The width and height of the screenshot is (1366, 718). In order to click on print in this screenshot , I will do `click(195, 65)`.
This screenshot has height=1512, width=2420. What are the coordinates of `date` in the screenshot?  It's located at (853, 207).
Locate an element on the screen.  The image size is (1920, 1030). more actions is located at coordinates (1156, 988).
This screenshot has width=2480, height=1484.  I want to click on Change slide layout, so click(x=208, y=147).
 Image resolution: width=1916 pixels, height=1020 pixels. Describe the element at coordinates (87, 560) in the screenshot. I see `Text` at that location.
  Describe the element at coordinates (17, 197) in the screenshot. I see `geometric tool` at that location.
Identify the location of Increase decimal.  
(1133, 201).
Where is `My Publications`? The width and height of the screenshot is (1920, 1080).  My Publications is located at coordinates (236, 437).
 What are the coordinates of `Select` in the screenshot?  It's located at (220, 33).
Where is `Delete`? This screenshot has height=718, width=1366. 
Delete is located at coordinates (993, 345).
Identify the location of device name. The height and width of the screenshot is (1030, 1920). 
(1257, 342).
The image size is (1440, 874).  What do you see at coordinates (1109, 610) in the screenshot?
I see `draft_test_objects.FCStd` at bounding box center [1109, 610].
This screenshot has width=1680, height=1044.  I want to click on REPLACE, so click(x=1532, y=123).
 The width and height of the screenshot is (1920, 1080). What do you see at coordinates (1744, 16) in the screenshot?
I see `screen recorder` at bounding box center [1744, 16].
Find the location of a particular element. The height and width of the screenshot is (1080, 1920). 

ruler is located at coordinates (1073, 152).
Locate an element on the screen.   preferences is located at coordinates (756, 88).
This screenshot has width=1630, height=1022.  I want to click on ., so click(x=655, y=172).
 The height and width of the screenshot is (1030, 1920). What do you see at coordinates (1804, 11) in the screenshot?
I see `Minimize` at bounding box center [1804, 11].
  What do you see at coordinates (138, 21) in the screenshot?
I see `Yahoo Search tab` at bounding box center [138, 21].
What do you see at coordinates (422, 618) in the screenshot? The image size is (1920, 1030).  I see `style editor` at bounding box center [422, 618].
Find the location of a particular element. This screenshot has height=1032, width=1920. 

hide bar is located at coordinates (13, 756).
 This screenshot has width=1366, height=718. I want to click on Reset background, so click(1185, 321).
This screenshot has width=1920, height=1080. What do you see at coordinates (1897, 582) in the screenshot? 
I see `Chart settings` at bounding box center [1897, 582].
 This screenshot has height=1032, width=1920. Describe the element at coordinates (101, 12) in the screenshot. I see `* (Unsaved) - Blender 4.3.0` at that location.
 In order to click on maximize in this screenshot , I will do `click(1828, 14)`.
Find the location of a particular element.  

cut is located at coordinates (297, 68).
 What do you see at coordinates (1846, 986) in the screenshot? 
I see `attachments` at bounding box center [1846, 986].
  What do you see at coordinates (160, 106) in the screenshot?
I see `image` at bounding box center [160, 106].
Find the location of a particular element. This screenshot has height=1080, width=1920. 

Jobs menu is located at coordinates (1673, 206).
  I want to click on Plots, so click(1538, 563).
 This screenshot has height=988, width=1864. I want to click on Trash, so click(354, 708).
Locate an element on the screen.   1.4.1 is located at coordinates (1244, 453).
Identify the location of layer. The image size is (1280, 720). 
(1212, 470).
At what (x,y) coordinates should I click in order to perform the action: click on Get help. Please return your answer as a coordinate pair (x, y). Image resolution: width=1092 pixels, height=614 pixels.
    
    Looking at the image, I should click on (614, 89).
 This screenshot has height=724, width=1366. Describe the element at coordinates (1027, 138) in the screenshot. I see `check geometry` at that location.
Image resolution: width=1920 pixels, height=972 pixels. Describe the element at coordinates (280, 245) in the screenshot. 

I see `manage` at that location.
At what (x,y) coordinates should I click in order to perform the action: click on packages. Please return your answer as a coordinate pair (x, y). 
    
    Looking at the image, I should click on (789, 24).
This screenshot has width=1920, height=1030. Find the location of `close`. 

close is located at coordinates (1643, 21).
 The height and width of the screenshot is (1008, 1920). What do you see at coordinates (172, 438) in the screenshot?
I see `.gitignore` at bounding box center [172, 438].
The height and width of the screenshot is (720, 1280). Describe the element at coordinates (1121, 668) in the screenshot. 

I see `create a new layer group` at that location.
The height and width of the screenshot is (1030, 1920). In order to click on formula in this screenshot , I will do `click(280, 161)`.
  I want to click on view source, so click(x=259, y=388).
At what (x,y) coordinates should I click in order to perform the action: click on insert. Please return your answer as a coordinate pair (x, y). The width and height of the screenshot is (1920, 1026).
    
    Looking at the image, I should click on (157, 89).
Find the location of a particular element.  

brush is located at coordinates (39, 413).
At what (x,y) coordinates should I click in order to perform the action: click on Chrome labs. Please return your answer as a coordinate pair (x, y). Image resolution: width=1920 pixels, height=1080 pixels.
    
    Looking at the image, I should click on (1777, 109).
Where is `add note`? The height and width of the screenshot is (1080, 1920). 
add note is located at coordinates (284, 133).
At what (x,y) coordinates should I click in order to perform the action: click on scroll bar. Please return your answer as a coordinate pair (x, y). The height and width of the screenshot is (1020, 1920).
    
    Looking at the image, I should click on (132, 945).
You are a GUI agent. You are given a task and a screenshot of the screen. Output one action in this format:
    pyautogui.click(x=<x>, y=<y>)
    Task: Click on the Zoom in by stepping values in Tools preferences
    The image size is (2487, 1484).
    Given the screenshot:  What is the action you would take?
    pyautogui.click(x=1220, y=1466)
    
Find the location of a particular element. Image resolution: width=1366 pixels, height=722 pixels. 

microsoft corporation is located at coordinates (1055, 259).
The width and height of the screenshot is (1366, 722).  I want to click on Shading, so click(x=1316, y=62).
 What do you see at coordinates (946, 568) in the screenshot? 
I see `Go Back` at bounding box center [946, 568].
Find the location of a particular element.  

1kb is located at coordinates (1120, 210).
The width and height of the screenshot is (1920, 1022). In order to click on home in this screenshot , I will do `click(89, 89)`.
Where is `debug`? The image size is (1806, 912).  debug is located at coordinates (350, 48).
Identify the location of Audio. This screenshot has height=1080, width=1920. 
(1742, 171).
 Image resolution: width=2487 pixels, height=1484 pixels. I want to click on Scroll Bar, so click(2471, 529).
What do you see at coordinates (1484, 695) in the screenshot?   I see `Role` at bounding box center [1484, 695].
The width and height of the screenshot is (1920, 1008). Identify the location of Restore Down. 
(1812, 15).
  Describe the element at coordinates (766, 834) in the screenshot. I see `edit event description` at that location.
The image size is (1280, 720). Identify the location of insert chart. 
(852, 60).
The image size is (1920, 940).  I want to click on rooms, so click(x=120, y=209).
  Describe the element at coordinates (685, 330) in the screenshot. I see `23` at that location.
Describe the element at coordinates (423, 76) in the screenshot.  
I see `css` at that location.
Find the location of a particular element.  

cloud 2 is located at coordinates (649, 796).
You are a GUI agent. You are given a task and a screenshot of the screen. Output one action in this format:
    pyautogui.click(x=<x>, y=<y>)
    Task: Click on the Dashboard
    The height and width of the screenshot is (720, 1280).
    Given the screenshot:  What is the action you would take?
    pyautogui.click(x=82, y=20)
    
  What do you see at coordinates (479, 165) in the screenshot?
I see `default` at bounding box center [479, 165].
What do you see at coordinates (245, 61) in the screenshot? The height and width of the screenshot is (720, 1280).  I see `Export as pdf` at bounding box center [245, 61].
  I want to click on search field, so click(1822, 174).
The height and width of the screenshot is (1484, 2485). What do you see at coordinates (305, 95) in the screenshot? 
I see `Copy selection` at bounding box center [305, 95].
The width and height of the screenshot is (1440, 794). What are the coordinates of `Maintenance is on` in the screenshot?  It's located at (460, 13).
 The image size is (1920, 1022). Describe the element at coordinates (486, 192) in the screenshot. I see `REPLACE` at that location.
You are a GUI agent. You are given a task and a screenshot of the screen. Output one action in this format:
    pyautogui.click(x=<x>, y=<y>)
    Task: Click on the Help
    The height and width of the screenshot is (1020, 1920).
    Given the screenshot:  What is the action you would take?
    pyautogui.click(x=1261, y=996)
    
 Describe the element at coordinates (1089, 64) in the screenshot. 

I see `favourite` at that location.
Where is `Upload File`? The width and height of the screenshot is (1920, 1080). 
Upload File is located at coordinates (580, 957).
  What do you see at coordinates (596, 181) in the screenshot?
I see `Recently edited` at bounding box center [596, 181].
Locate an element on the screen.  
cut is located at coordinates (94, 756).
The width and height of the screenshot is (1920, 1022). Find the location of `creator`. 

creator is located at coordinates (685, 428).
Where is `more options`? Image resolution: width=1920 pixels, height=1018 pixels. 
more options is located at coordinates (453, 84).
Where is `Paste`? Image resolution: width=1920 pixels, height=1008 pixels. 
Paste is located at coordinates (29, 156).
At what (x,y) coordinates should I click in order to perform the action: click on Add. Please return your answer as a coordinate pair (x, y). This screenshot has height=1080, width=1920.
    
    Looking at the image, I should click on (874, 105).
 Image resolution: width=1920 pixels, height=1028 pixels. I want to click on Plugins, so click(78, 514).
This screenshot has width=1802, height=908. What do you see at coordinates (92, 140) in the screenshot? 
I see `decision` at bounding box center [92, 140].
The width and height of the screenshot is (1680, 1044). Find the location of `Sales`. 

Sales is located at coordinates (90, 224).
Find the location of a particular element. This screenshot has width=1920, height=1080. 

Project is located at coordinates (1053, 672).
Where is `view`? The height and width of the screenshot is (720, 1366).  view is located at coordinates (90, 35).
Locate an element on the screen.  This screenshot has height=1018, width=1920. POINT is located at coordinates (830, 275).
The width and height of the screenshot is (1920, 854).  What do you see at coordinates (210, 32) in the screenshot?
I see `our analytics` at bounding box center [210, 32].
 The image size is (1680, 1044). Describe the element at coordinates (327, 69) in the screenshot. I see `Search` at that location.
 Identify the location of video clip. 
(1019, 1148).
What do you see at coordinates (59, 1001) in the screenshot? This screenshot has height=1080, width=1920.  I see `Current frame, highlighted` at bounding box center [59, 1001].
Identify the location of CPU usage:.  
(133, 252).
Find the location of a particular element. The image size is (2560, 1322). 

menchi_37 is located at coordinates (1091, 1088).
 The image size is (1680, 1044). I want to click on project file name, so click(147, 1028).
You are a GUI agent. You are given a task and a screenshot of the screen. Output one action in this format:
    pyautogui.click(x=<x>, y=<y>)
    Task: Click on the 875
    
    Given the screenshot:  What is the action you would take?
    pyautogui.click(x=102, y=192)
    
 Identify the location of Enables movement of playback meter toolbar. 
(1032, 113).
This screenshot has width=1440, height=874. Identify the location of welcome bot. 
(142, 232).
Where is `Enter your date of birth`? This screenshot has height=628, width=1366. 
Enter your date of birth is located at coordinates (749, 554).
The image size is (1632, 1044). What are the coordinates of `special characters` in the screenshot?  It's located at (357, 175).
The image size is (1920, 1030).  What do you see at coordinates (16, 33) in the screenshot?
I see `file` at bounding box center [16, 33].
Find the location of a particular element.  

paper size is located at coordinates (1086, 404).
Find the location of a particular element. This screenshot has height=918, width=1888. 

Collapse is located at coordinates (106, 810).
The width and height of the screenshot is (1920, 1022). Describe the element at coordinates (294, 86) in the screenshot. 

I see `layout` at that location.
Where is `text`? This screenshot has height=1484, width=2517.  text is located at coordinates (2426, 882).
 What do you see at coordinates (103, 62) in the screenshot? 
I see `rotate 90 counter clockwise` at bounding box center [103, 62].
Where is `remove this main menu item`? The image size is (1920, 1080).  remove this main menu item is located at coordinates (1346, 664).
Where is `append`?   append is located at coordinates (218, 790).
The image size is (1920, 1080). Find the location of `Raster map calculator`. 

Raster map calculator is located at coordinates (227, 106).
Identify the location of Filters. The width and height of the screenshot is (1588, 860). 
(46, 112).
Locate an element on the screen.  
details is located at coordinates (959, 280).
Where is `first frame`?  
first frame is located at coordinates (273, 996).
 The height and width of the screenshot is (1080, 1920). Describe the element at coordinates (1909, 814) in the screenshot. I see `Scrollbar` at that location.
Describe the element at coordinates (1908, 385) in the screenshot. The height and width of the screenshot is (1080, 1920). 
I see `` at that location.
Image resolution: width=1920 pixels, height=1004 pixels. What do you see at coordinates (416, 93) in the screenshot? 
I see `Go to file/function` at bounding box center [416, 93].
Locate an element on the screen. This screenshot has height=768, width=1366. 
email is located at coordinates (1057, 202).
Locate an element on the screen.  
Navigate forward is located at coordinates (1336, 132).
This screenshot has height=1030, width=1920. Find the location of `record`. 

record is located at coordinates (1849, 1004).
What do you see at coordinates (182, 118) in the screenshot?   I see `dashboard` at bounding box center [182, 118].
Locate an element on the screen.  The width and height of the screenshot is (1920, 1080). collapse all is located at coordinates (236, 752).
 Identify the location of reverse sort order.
+ + + + + + +
» Directions for this task
Please extract the lines of the records from the line containing "Find the location of a particular element. The height" through the line containing "(1212, 470).", and reproduce them verbatim.

» Complete response
Find the location of a particular element. The height and width of the screenshot is (1080, 1920). 

ruler is located at coordinates (1073, 152).
Locate an element on the screen.   preferences is located at coordinates (756, 88).
This screenshot has width=1630, height=1022.  I want to click on ., so click(x=655, y=172).
 The height and width of the screenshot is (1030, 1920). What do you see at coordinates (1804, 11) in the screenshot?
I see `Minimize` at bounding box center [1804, 11].
  What do you see at coordinates (138, 21) in the screenshot?
I see `Yahoo Search tab` at bounding box center [138, 21].
What do you see at coordinates (422, 618) in the screenshot? The image size is (1920, 1030).  I see `style editor` at bounding box center [422, 618].
Find the location of a particular element. This screenshot has height=1032, width=1920. 

hide bar is located at coordinates (13, 756).
 This screenshot has width=1366, height=718. I want to click on Reset background, so click(1185, 321).
This screenshot has width=1920, height=1080. What do you see at coordinates (1897, 582) in the screenshot? 
I see `Chart settings` at bounding box center [1897, 582].
 This screenshot has height=1032, width=1920. Describe the element at coordinates (101, 12) in the screenshot. I see `* (Unsaved) - Blender 4.3.0` at that location.
 In order to click on maximize in this screenshot , I will do `click(1828, 14)`.
Find the location of a particular element.  

cut is located at coordinates (297, 68).
 What do you see at coordinates (1846, 986) in the screenshot? 
I see `attachments` at bounding box center [1846, 986].
  What do you see at coordinates (160, 106) in the screenshot?
I see `image` at bounding box center [160, 106].
Find the location of a particular element. This screenshot has height=1080, width=1920. 

Jobs menu is located at coordinates (1673, 206).
  I want to click on Plots, so click(1538, 563).
 This screenshot has height=988, width=1864. I want to click on Trash, so click(354, 708).
Locate an element on the screen.   1.4.1 is located at coordinates (1244, 453).
Identify the location of layer. The image size is (1280, 720). 
(1212, 470).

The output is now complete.